Allen's disdainful perspective toward the south is more clearly illuminated when Melodie's parents come into the picture. Allen uses these characters as a gateway towards attacking what he seems to view as the southern Christian theocracy--- all bible thumping, sexually repressed gun nuts just waiting to come to the big city so they can shed their 'traditional' skin and become the promiscuous amoral sluts they were always were on the inside. Allen isn't suggesting that one should simply be who they are--- he's saying that one way of life is qualitatively better than the other. His titular slogan and philosophy, endorsed by Larry David's Boris Yellnikoff, is one of amorality and apathy--- fuck a sheep, cheat on your wife, marry this person while you're sleeping with someone else, whatever--- there's no God, no consequences, nothing... and that's what Allen's so-called 'statement' ultimately amounts to. Like Deconstructing Harry without the deconstruction, Whatever Works embraces Boris' hateful world-view instead of transcending it.

Woody Allen will always be one of the greats, but his later work reflects his apathy toward audiences--- the overriding impression I got from Whatever Works was that the man simply doesn't care anymore.

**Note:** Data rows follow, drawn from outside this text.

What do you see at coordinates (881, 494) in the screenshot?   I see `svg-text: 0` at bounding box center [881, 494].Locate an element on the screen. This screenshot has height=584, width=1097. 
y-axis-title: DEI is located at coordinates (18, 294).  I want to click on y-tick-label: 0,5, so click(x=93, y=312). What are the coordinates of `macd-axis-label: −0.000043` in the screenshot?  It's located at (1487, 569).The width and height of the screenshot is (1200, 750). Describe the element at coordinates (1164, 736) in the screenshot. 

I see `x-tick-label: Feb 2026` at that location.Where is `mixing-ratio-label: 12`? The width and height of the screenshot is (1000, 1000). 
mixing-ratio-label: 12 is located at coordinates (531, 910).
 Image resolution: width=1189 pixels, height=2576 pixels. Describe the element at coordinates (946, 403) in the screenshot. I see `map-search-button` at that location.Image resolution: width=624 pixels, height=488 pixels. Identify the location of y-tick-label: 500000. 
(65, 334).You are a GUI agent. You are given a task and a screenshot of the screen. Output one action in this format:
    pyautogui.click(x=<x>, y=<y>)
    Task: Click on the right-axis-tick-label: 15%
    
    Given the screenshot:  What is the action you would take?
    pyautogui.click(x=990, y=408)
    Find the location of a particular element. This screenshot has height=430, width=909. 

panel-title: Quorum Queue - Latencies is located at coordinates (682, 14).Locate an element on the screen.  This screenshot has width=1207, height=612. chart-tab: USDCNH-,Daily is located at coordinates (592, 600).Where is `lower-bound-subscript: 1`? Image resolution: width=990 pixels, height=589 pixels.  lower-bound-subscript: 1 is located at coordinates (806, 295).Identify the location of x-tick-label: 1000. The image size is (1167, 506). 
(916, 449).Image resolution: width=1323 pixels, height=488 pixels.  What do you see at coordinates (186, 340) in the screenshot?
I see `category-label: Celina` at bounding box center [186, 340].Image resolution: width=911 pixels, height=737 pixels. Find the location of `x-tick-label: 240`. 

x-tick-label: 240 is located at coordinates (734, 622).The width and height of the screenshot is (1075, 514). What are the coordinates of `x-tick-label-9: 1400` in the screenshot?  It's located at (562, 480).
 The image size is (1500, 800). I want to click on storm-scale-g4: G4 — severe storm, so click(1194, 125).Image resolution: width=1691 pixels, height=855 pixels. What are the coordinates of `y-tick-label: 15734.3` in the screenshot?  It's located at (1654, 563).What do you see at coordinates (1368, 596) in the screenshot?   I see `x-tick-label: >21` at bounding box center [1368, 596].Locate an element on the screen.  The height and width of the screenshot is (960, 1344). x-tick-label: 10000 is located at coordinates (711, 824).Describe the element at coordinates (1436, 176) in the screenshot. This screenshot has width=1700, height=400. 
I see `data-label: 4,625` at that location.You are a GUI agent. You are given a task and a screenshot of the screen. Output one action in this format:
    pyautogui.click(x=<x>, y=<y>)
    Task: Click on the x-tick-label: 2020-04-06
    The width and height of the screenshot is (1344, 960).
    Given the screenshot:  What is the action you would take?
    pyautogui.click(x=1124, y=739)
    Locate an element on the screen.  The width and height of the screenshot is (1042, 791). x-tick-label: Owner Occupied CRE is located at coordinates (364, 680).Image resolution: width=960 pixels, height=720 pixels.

This is the time for Allen to grow as an artist--- a film maker's later years are often among their richest, but Allen is content to remain stagnant; I don't want to see him making the same movie he was making 30 years ago, I want to know how a man in his 70s, whose fear of death is legendary, feels about getting older and dying. But Allen is content to pander to his inclusive fan base and half-heartedly tell the same story has been telling most of his career, only there was a time when he told this kind of story effectively. Instead of expanding upon the themes that defined him as one of America's most idiosyncratic auteurs, Allen has indulged his worst assumptions about humanity, and Whatever Works is the unfortunate result.